=== 指示 A ===
以下の抜粋文について、次の問いに答えてください。
(i) 発光素子1はどのような半導体からなるか。
(ii) フェイスアップ型の発光素子は、従来どの方法でサブマウントに実装されているか。
(iii) 特許文献1の方法では、何を用いて発光素子をサブマウント上に実装しているか。

=== 抜粋文 ===
——

説明

発光装置およびその製造方法

【課題】フェイスアップ型の発光素子がサブマウントに実装された発光装置において、ワイヤを用いずに位置精度よく実装すること。
【解決手段】発光装置は、III 族窒化物半導体からなるフェイスアップ型の発光素子1と、サブマウント2で構成されている。発光素子1は貫通孔17、18を有し、サブマウント2は2つの棒状電極22を有している。サブマウント2の棒状電極22は、発光素子1の貫通孔17、18にそれぞれ差し込まれている。棒状電極22の先端部22aは発光素子1のnパッド電極14、pパッド電極16表面から突出し、その先端22aは潰されて広がり、発光素子1のnパッド電極14、pパッド電極16に接続されている。

【発明の詳細な説明】
【技術分野】
【0001】
本発明は、サブマウント上に発光素子が実装された発光装置およびその製造方法に関するものであり、特に、ワイヤを用いずに位置精度よく実装された発光装置およびその製造方法に関する。
【背景技術】
【0002】
フェイスアップ型の発光素子では、従来、ワイヤボンディングによってサブマウントに実装している。しかし、ワイヤによって光が遮断されてしまったり、ワイヤを組み付けるのに時間を要したり、位置精度が悪いのが問題である。また、封止樹脂の熱膨張などでワイヤが断線したり外れてしまうなどの不具合が生じる場合もある。
【0003】
ワイヤボンディング以外の方法によってフェイスアップ型の発光素子を実装する方法として、特許文献1の方法がある。特許文献1には、発光素子のn電極およびp電極(両方とも透明電極)を貫く2つの貫通孔を設け、貫通孔の側面を絶縁膜で覆い、貫通孔に導電性の透光性材料を充填し、発光素子側の電極と、貫通孔に充填された透光性材料とをはんだなどによって接続することで、サブマウント上にフェイスアップ型の発光素子を実装することが記載されている。
【先行技術文献】
【特許文献】
【0004】
【特許文献1】特開2007−287849
【発明の概要】
【発明が解決しようとする課題】
【0005】
しかし、特許文献1の方法では、はんだなどを用いて発光素子をサブマウント上に実装しているため、位置合わせを高精度に行う必要があり、短時間で実装することができなかった。また、一度に複数の発光素子を実装することも困難であった。

——

=== 使用する行 ===
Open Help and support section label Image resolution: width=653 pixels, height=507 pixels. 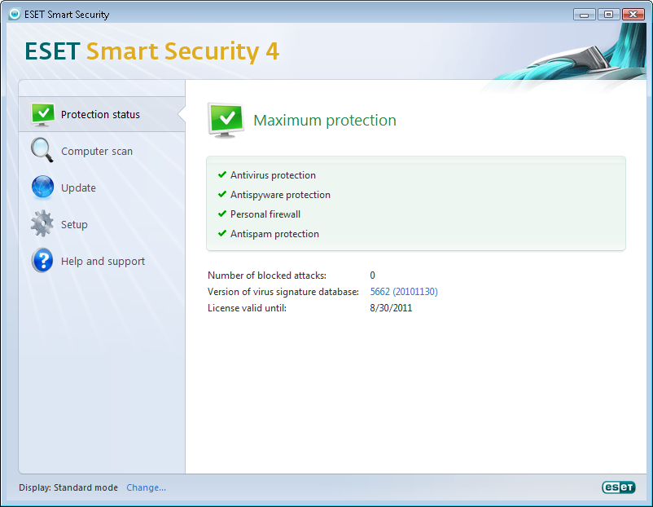point(103,262)
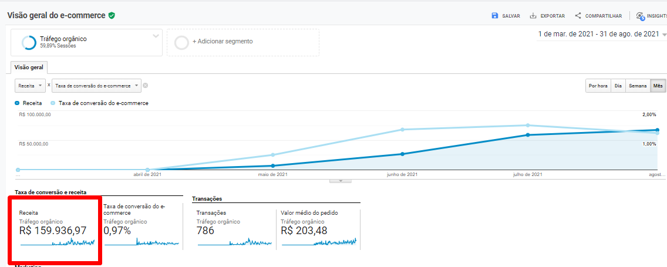
Task: Open the Taxa de conversão do e-commerce dropdown
Action: tap(96, 86)
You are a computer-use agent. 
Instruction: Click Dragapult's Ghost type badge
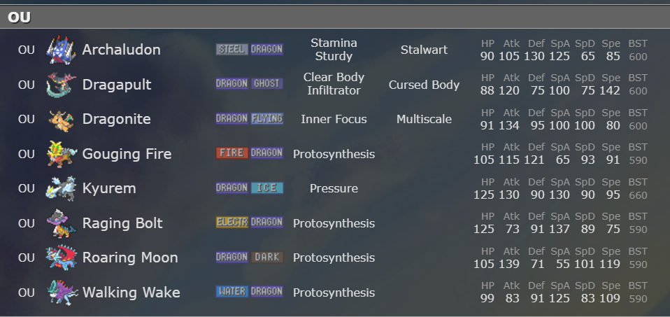pyautogui.click(x=266, y=84)
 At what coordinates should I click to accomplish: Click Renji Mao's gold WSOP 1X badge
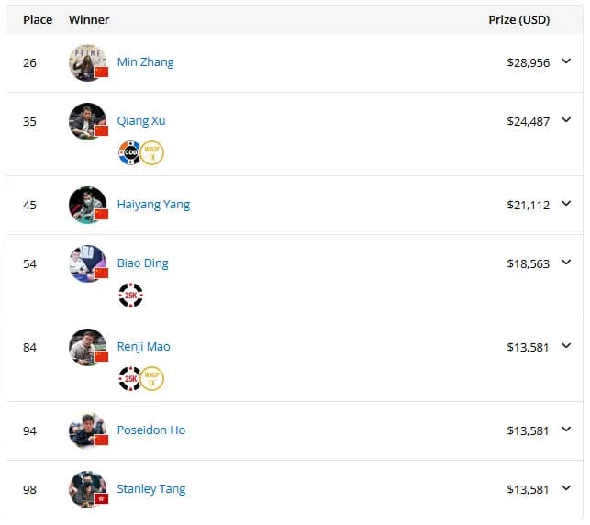(152, 378)
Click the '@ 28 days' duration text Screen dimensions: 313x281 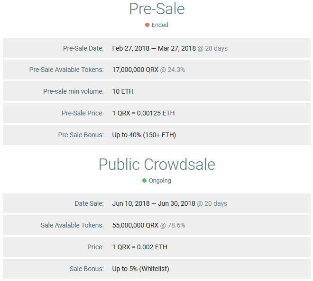click(x=212, y=48)
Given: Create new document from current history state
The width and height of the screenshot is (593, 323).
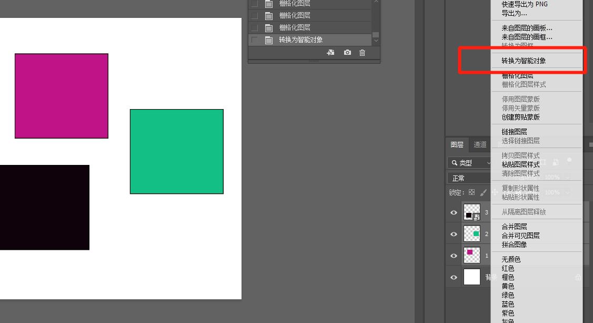Looking at the screenshot, I should point(330,53).
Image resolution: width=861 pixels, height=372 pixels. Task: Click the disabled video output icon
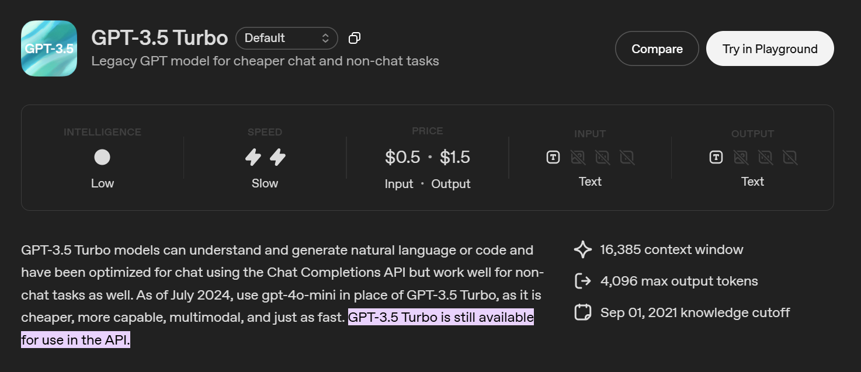tap(790, 157)
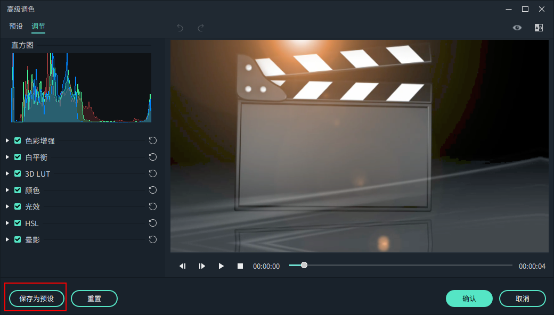The height and width of the screenshot is (315, 554).
Task: Click the playback progress slider handle
Action: pos(304,265)
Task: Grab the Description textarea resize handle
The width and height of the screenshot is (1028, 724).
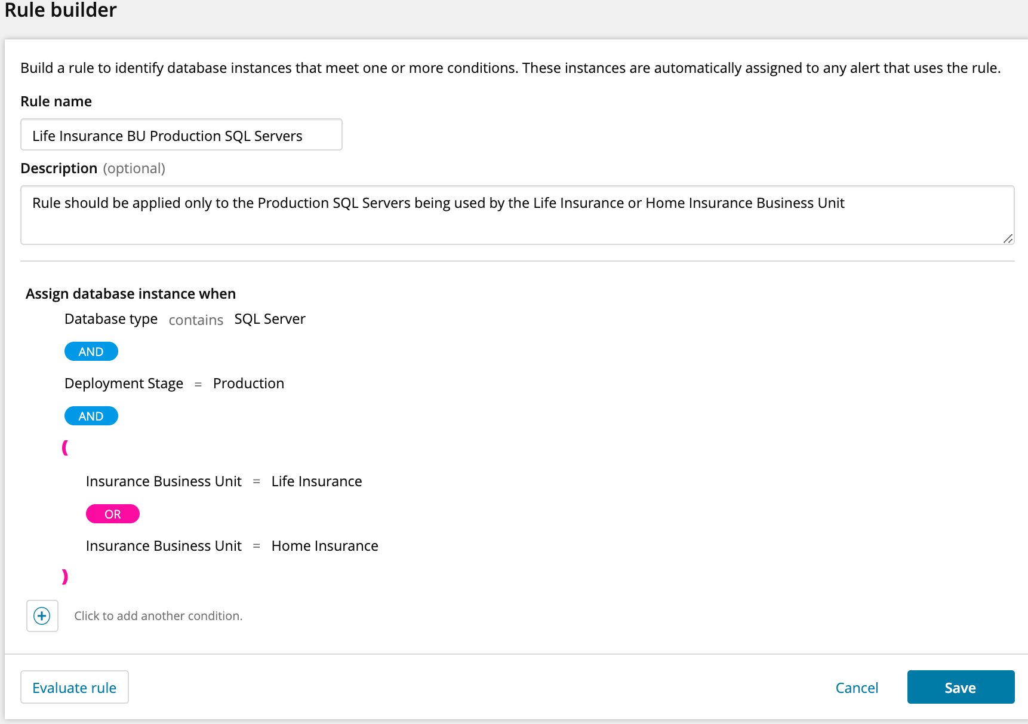Action: coord(1008,238)
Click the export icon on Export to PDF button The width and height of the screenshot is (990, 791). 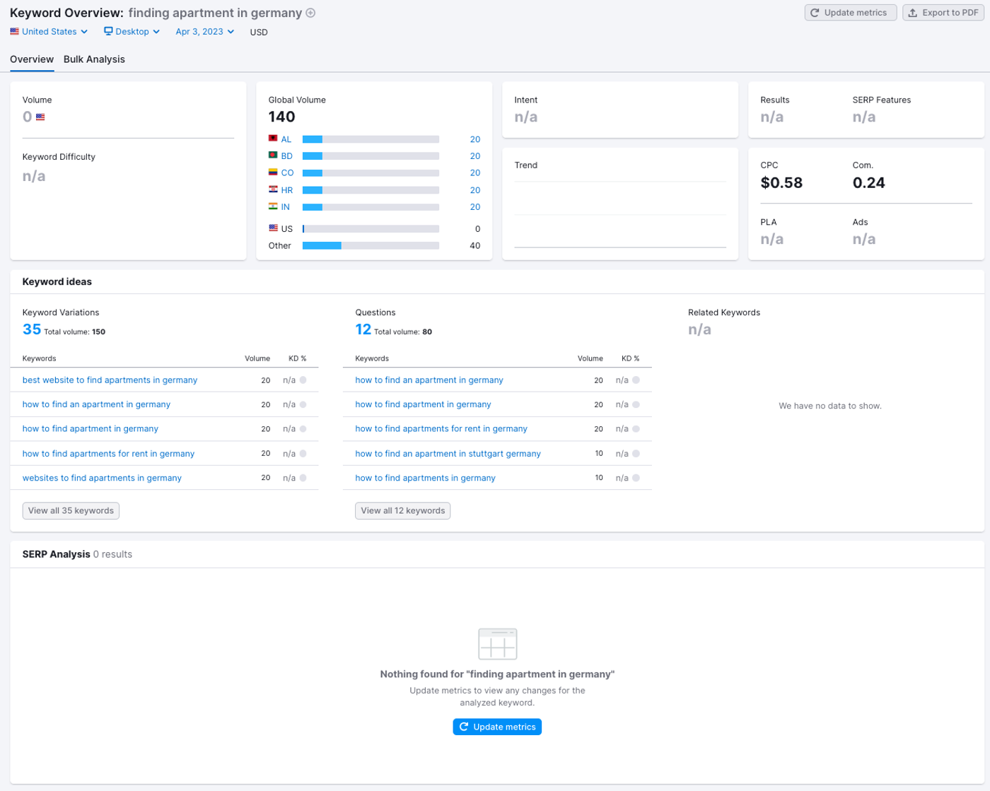(x=913, y=12)
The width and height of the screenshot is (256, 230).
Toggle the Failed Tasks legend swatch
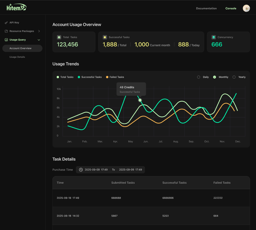click(107, 77)
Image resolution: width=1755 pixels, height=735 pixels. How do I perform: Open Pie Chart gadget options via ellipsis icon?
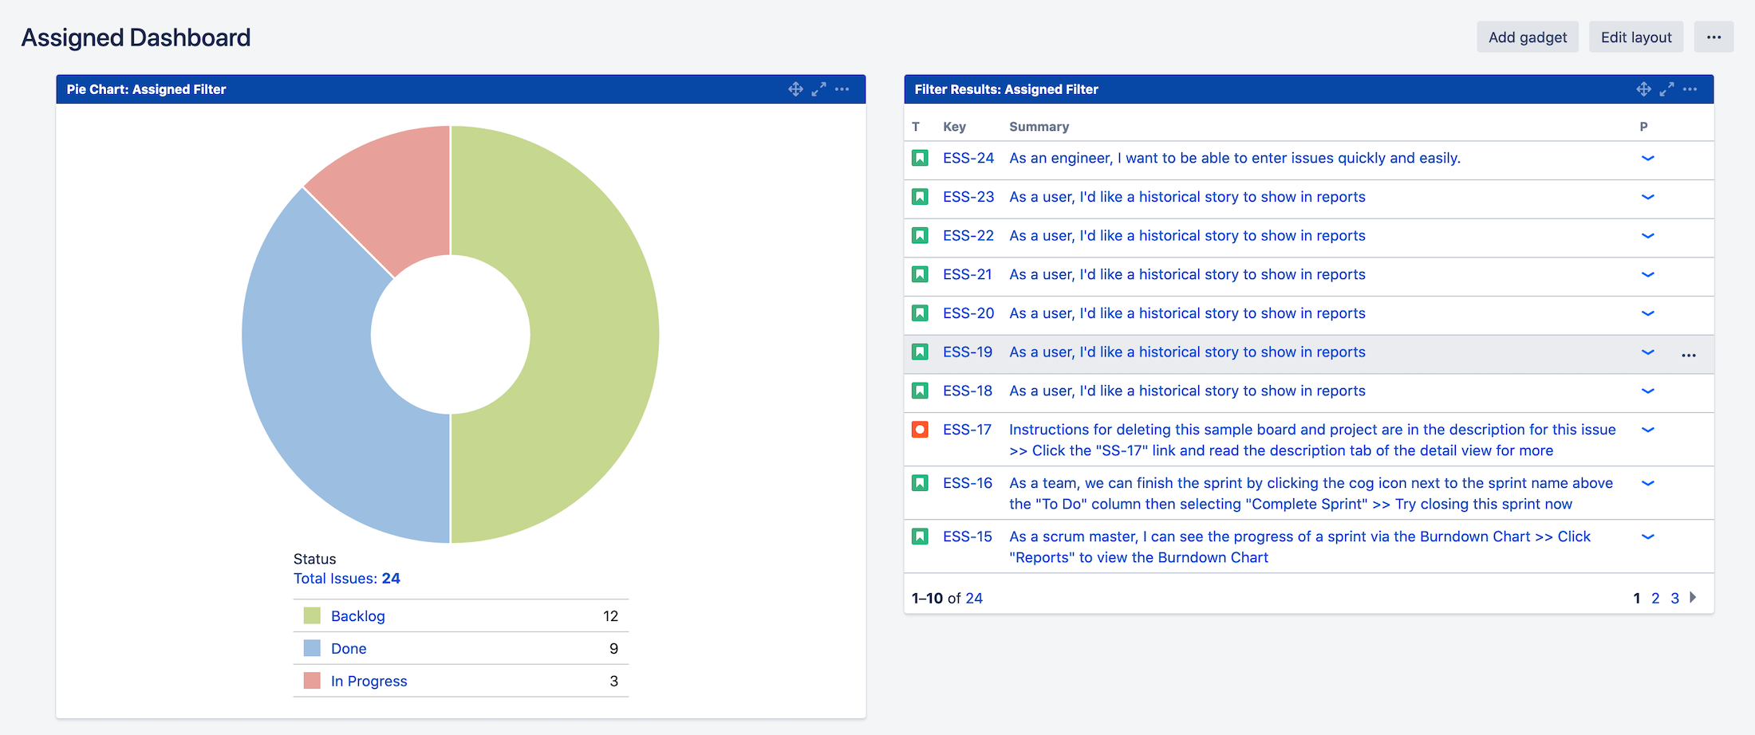click(x=842, y=89)
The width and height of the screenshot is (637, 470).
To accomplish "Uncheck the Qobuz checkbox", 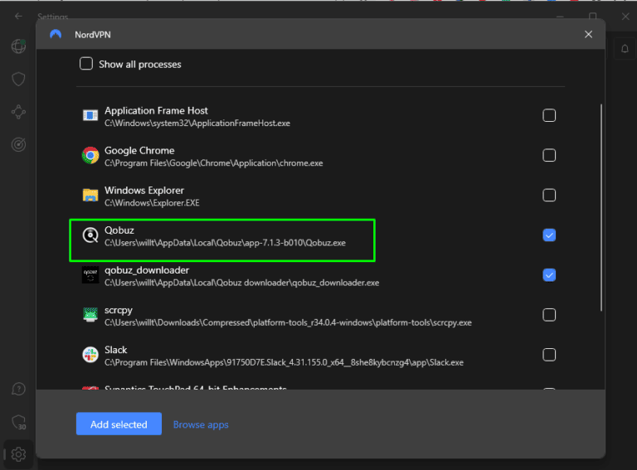I will (x=549, y=235).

——

=== 指示 B ===
上の行のうち、文字列「badge」を含む行を数え、その数だけを答えよ。

=== 最終回答 A ===
(i) III 族窒化物半導体
(ii) ワイヤボンディング
(iii) はんだなど

=== 最終回答 B ===
2